■ **PROMPT**
Find the line containing "Instruction: Click Medium", then return it and every line after it through the end of the records, exactly. Leave out pictures.

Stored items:
————
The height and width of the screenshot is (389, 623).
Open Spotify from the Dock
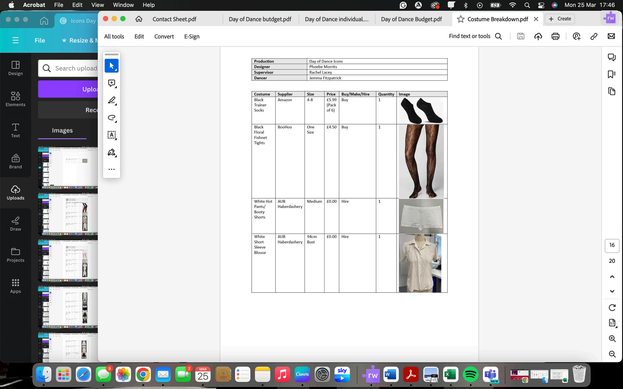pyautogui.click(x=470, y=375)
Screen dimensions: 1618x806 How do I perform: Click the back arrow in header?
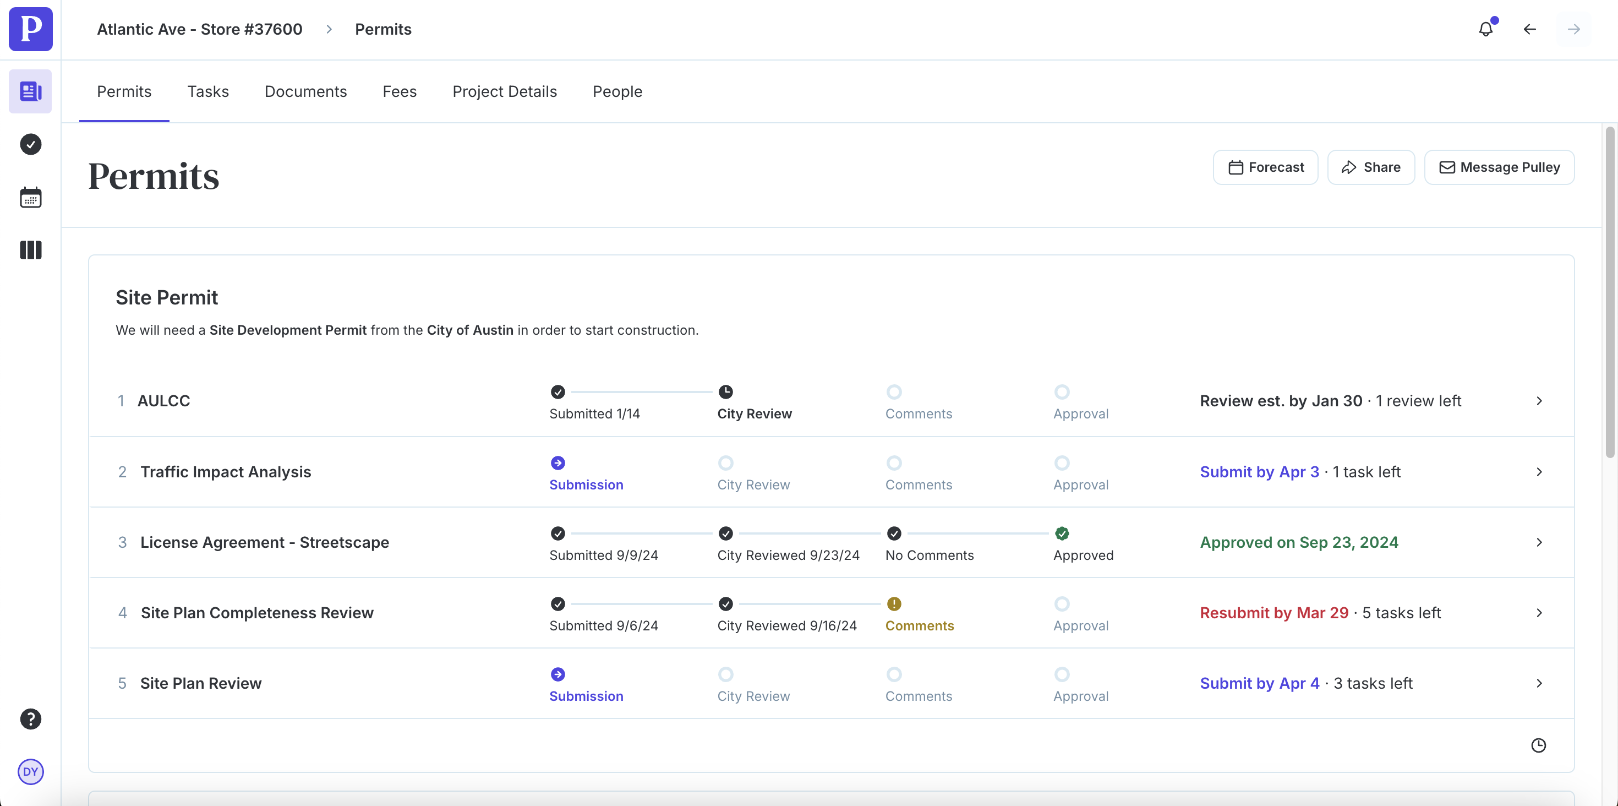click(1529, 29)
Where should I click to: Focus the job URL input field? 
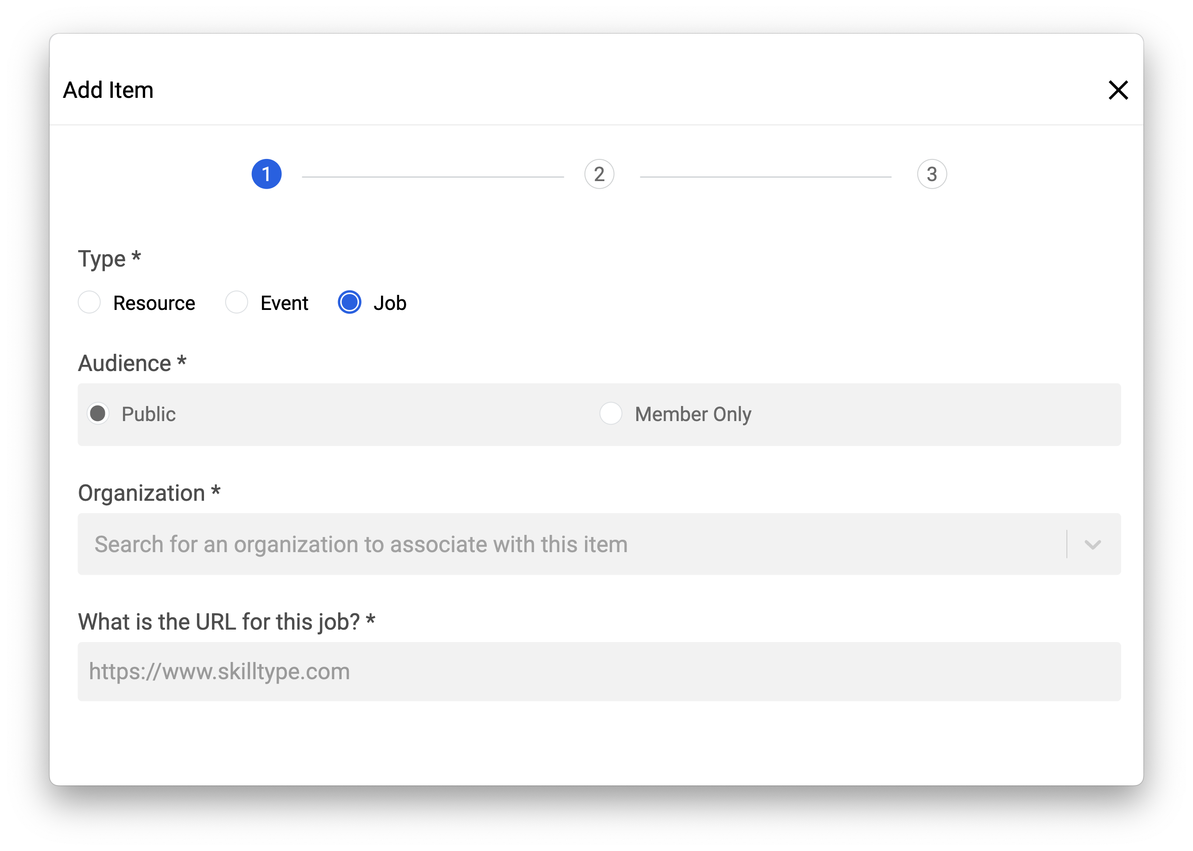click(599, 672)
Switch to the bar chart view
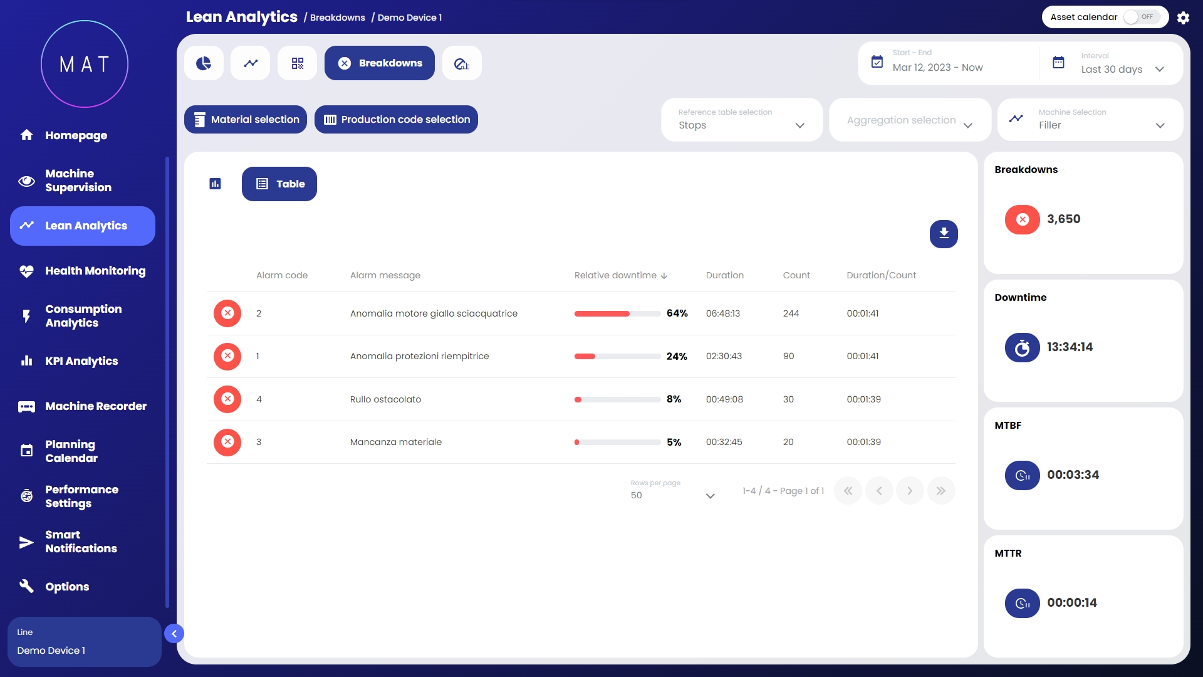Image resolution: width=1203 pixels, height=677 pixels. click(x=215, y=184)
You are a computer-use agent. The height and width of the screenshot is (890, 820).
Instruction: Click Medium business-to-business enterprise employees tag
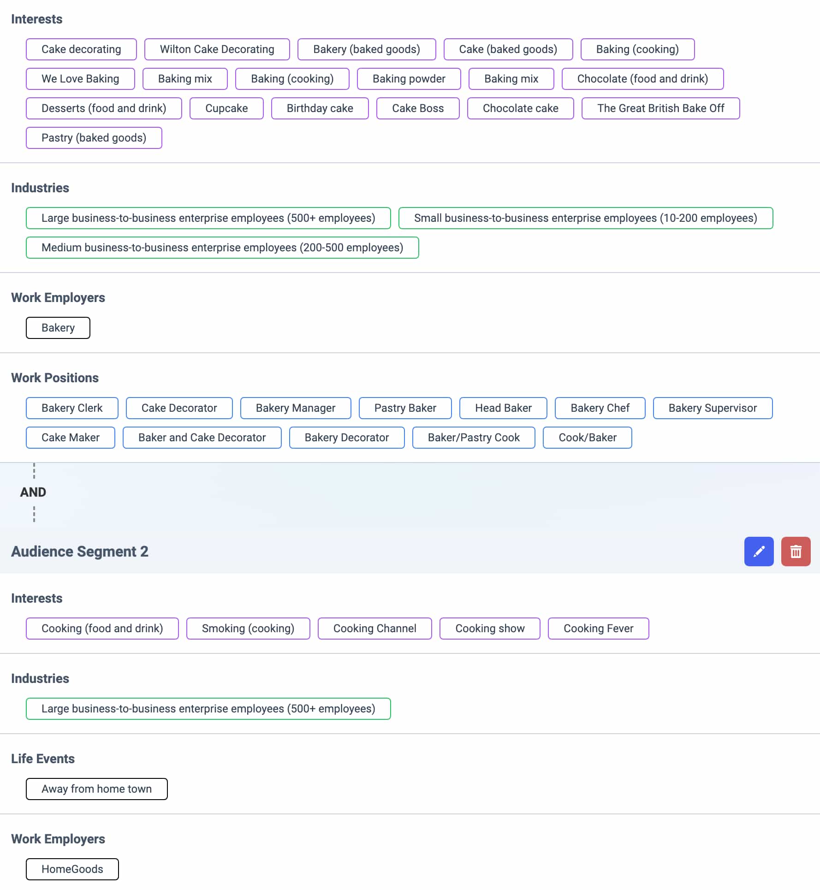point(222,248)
————
■ **TASK RESPONSE**
Instruction: Click Medium business-to-business enterprise employees tag
point(222,248)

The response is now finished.